◆ Work required ◆
Convert the data from the line containing "Go to previous date using left arrow" through the end of the data into a JSON list of strings, one string per line and blank lines omitted. Leave the pictures out.

◆ Given records ◆
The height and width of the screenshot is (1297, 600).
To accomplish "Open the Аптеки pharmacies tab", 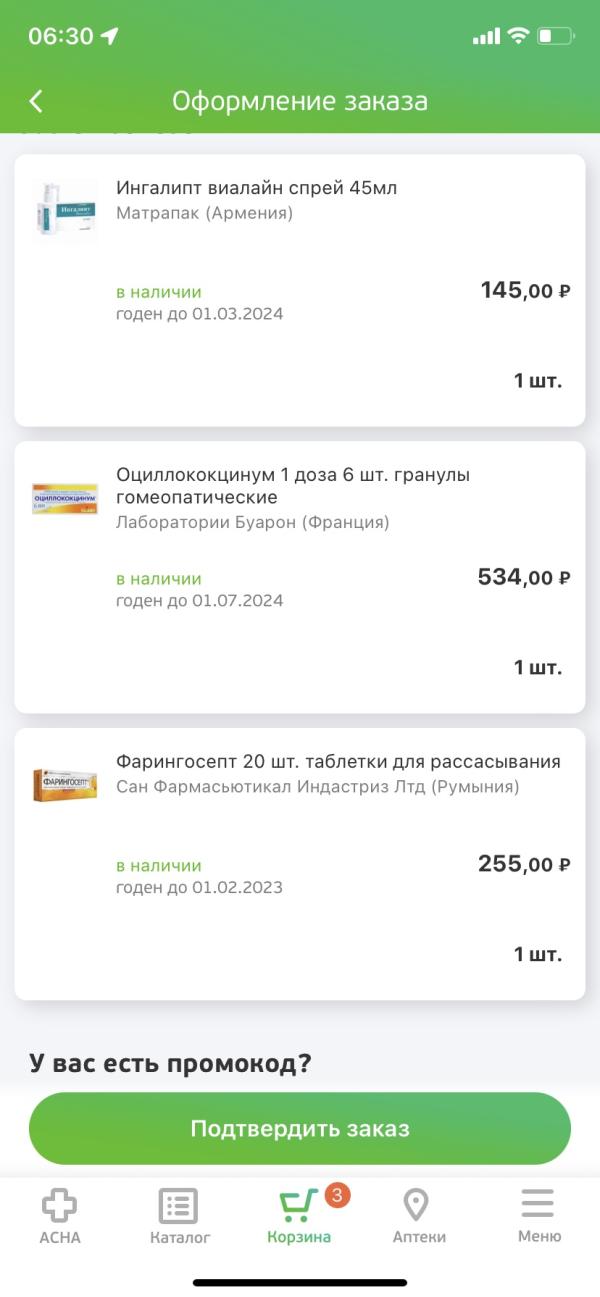I will point(419,1216).
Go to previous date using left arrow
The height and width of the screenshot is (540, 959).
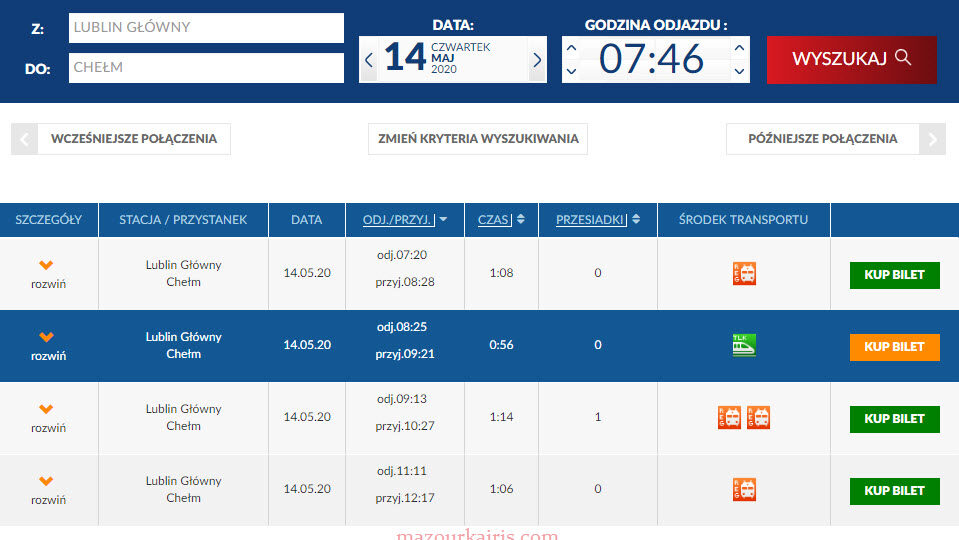pos(369,60)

◆ Finished task ◆
[
  "Go to previous date using left arrow",
  "The height and width of the screenshot is (540, 959).",
  "pos(369,60)"
]